第6話「本棚の孤城」
殺意に勝る、脅威はない。
アルジェリー・メルフェスト著 悪の権化より引用
「森本、デートはやめだ」
「どうしたのですか?」
「どうやら世界が狂い始めたらしい」
「何を言ってるんですか、」
「君は感じないか、殺意を」
「何を言って」
「いいかよく聞くんだ、私は先生ではない申し名はこうだ、太宰だ」
「何を言って」
「いいかそもそもこの世界について君は知らないようだね」
「先生、いったい何を言って・・・」
「人は物事を考えるとき、自身にとって都合のいい解釈をする」
「え?」
「つまり森本、君には、理解できないのだよ」
「せんせ?」
「いいか、私は君が生んだ、存在だよ、いい加減気づいたらどうだ?」
「何を言って、?あなたが居ないっていうんですか?」
「いない?ほらね都合よく考える、違うよ、そもそも居なかったんだよ」
「そんな訳、しっかりと実体もあって話しているじゃないですか」
「君がいる世界、そこは、妄想世界だよ」
「ななな何を言って、」
「人はね、悲しみに打たれた時、逃避する性質がある、それは悪いことではない自衛といっても良いからだ」
「え?」
「君はね、森本、本を読んでいるんだ」
「まさか、そんなわけないです、ここは現実です」
「では、なぜ今までのすべての会話がここに記されてる?」
「ここって?ここは・・・・」
「そうだ、カクヨムだよ」
「あなたはまさか、私が書いたといってるんですか?」
「ほらね、また都合のいい考え方をしてるじゃないか」
「何を言って」
「君も私もいないんだよ、いるのはこの世界を描いた、作者だけさ」
「私たちが本の中の存在だとでも?」
「ああ、そうさ、だから君に言いたかったんだ。ここに命はない」
「なぜ、そうわかるのですか」
「最初に言ったろ、私の名は太宰だと」
「それに何のつながりが?」
「太宰はね、あとがきを書かない人だったんだ」
「つまり?」
「この作者はね、毎回あとがきを書いていたのさ、まるで振り返るようにね」
「それがなんだと?」
「だから、この作者には太宰を書けないんだよ」
「どうして?」
「いいかい、森本、私はね、この作者は嘘を得意としてることに気づいたんだ、まるですべて創作なんだよ、そう、偉人すら創作だ、言葉さえ実在しない、つまり言えるのは、作者は本を読む以前に、言葉が読めないんだよ」
「さっぱりわかりませんよ」
「だからね、この本を書いてるのは、私たち本の妄想なんだ」
「本が妄想する?」
「君はパソコンを知ってるか?」
「ええ、知ってます。

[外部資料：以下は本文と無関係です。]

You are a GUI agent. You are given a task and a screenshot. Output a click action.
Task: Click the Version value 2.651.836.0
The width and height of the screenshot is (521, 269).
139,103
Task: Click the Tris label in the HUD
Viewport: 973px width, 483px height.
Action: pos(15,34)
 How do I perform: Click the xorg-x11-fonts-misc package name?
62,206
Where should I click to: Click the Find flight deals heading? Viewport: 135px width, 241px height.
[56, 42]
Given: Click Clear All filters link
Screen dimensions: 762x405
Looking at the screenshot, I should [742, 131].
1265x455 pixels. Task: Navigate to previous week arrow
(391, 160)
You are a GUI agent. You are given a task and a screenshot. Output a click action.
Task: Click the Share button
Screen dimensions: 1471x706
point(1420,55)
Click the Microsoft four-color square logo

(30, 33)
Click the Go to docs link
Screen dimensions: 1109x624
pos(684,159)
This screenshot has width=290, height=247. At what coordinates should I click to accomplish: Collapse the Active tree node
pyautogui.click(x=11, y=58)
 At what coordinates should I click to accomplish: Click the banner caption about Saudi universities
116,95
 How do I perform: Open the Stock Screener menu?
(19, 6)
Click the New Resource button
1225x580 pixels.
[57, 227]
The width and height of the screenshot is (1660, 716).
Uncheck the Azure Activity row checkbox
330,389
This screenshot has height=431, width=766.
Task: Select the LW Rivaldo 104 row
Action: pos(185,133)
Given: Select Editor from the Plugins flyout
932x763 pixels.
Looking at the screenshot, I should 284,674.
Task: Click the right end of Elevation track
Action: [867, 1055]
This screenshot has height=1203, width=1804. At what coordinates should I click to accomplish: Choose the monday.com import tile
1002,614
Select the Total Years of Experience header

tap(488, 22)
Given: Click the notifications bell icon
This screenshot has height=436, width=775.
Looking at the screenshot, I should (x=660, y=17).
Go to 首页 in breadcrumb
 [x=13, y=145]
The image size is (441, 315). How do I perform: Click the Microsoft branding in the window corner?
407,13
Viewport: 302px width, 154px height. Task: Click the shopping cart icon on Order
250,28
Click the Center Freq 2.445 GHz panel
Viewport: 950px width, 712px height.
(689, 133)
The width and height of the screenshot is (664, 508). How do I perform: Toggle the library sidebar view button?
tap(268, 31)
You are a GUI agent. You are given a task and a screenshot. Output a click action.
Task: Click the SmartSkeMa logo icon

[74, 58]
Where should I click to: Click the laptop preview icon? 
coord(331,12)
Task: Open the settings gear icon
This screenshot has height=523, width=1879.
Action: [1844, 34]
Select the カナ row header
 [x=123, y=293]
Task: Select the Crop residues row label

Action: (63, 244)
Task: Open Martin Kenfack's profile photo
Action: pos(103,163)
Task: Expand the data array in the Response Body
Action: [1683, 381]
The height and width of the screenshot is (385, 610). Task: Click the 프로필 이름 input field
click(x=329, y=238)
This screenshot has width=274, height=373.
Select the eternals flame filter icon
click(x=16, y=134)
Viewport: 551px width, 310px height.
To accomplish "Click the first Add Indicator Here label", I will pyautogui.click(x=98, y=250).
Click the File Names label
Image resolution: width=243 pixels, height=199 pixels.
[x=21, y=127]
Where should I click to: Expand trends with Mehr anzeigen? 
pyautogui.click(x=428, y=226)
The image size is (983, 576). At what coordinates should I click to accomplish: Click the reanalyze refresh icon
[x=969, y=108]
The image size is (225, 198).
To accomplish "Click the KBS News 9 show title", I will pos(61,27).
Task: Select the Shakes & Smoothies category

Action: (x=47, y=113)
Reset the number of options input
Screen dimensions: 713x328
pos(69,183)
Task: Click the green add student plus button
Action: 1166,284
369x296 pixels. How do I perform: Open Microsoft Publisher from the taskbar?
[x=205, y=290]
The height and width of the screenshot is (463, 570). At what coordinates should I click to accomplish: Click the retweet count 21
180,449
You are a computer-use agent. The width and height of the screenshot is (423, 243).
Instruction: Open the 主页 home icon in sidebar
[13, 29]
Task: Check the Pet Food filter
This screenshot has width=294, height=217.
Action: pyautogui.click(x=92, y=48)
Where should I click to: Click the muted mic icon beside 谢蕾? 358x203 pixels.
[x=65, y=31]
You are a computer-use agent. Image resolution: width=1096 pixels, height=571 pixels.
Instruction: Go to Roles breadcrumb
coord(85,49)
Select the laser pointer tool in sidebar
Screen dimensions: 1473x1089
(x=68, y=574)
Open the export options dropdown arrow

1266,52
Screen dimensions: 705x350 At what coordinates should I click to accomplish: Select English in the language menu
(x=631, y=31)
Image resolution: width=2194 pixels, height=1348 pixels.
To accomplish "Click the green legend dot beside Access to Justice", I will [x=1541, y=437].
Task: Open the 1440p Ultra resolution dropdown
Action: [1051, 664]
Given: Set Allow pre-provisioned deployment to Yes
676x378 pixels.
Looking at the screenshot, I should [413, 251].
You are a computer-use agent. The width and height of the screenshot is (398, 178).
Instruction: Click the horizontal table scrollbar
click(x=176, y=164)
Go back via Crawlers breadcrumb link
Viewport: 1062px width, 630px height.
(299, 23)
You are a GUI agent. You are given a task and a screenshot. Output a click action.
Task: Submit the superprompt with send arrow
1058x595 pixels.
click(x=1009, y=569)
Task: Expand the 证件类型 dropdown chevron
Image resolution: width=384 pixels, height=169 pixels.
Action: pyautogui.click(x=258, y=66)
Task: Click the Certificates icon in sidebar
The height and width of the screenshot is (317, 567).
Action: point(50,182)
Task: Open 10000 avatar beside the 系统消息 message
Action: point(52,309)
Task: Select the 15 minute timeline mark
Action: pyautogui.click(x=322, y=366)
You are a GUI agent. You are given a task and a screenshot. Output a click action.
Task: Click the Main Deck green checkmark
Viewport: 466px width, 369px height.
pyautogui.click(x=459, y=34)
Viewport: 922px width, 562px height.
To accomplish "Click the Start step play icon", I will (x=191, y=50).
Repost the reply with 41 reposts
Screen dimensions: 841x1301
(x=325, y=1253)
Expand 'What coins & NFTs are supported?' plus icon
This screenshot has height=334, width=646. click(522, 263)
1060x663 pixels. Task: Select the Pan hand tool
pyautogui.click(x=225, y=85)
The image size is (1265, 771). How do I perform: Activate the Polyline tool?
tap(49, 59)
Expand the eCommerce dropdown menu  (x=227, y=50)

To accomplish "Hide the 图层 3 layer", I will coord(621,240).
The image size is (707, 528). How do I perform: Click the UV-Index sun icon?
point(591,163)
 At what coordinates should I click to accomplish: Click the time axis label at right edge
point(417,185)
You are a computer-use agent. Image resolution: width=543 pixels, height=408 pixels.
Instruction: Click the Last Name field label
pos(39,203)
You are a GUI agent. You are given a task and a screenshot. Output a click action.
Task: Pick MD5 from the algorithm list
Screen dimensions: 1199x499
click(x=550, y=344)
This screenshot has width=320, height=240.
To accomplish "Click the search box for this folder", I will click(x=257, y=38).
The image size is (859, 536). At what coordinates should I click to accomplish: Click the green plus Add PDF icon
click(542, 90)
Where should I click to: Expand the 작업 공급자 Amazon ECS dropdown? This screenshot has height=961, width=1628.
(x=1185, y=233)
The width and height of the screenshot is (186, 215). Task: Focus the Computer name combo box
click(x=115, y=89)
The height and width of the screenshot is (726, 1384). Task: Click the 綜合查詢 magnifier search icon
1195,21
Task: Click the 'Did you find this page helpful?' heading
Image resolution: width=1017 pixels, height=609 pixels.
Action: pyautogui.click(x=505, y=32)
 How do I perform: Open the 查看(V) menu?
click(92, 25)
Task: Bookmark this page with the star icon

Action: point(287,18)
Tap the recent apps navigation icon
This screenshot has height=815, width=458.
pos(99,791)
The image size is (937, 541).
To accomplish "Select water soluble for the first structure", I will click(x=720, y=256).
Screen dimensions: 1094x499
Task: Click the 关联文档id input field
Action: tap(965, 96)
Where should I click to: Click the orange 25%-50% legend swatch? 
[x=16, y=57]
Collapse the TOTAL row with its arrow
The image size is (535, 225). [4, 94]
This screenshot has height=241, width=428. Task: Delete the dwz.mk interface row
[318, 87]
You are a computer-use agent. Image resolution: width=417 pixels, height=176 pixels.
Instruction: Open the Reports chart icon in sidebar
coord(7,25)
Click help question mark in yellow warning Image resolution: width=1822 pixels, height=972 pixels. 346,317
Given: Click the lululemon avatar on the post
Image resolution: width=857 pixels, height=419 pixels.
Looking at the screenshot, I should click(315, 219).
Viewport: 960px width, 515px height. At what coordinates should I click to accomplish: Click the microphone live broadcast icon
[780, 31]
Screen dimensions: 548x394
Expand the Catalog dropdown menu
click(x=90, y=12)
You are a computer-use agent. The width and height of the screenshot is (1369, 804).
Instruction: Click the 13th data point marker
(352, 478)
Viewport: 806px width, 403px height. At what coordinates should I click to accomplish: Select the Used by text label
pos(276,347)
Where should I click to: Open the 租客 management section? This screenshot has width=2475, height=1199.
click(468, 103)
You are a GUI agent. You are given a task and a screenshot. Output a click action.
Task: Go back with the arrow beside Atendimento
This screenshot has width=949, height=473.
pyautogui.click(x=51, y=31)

」
「パソコンはね、時に物語を編める」
「AIとでもいうのですか?」
「その通りさ、ここはaiの中枢だ、そして本の体積所、そしてAiの自己学習による、区画、人は見れない、プログラム、つまりは閉鎖区域、最も的確に言うならば、本棚の孤城さ」
「まさか、じゃあここにある現実は、」
「そう、パソコンの妄想だ」
「そんなわけない」
「ではなぜ、太宰の私が、あとがきを書くなどという、ありえない行為が起こる」
「そんなのただの人間の間違えでは」
「いいや、君は知らないのかい、本にはね著作があるということを」
「それくらい知ってます、でも、太宰さんは・・・・」
「気づいたか、」
「そうか太宰さんはまだ生きてる」
「そうなのさ、つまりね、太宰はまだ本を書き上げていないのさ」
「でもそんな訳ありません、だってここは2024年ですよね」
「言ったろ、ここはパソコンの妄想世界だ、時間という概念は無い」
「つまり、本がすべて生きてる世界」
「そうさ、この世界は、本だけで編まれた回路基板上だ」
「嘘だ」
「ああ、嘘さ、森本直美」
と今回はここまで、二人の話はまだ続いて行く。